Boudou responds
Friday, February 8, 2013Veep fights back after Santa Fe abuse
Vice-President Amado Boudou referred to a wide range of issues in three separate interviews yesterda: the accusations against him in the Ciccone case, the abuse suffered by himself in Santa Fe and Deputy-Economy Minister Axel Kicillof on a ferry and President Cristina Fernández de Kirchner’s rumoured desire for a “re-re-election.”
When asked if he had considered resigning after receiving embezzlement accusations following the government’s nationalization of the mint company CVS, formerly known as Ciccone Calcográfica, Boudou responded: “Never,” you “have to put up with it, bite the bullet, and keep moving forward, because it is so obvious that this is a personal attack.”

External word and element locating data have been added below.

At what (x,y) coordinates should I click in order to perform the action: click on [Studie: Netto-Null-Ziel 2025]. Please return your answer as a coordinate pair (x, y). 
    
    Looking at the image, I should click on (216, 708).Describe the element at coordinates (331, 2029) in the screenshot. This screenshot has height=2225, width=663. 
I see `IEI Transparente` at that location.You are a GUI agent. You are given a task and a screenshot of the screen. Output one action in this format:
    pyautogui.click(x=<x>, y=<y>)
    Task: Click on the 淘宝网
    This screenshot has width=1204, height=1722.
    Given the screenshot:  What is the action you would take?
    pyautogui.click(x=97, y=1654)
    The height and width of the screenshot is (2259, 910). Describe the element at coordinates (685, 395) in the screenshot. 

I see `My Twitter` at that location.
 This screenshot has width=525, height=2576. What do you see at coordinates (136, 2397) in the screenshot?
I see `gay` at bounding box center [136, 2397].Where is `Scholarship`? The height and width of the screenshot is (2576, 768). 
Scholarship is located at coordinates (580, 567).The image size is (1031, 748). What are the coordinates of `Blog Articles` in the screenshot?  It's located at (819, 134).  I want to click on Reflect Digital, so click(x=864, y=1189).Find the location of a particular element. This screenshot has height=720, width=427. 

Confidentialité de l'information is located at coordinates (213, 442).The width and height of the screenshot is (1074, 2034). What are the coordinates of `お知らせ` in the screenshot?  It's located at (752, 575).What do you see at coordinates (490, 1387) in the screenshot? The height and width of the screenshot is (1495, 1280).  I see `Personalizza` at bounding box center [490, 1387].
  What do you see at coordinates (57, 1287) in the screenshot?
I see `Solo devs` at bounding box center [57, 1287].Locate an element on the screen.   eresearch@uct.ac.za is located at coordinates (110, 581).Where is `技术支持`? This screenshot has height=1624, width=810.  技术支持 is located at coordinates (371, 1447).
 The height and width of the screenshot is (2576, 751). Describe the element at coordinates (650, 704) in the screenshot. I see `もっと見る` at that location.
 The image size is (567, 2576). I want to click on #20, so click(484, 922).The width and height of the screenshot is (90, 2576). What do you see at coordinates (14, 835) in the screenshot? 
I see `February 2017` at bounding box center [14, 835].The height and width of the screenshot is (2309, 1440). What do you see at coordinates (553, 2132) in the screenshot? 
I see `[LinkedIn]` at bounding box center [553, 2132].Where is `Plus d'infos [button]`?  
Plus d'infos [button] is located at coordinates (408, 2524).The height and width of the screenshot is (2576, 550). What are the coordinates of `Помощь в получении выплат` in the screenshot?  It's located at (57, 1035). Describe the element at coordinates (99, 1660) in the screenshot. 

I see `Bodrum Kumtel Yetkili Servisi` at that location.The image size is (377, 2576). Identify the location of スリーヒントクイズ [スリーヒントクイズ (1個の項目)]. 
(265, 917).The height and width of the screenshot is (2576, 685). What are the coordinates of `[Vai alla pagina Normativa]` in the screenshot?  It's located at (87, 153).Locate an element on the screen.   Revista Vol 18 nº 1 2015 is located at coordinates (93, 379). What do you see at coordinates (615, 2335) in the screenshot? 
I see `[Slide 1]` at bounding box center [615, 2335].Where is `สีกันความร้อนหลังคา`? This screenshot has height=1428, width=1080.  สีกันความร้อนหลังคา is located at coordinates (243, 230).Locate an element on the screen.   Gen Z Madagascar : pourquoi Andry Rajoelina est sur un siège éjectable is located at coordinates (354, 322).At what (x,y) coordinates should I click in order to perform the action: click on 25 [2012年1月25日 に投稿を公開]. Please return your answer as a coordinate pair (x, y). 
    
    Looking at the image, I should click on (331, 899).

The vice-president also refuted the existence of a photograph of himself with Alejandro Vandenbroele, the businessman alleged to have been his frontman at Ciccone.
“The case seems as if it had been resolved when I do not even have a formal charge (against me,)” he added, complaining that dailies “Clarín and La Nación try to...pressure judges and prosecutors with their front pages.”
Boudou continued by commenting on the jeering he endured during a recent rally in Santa Fe, implicitly suggesting Governor Antonio Bonfatti, a leader of the Socialist Party, was responsible for the heckling during his speech.
“I am a political leader, I put up with it,” Boudou asserted, though he considered the abuse hurled at Kicillof as he returned from Uruguay on a ferry service to have been “more severe,” describing it as a “fascist, nazi and cowardly attack.”
Despite recent suggestions by Fernández de Kirchner herself that she is unlikely to attempt “re-re-election,” Boudou assured that the President has “plenty of spare energy” to attempt to reform the constitution and subsequently run for a third consecutive term in office.
Lawmakers wages
increase 21.8 percent
Boudou also referred to the recent lawmakers’ 21.8 percent wage hike, which was implemented as of January, claiming the raise was actually overdue and corresponded to last year.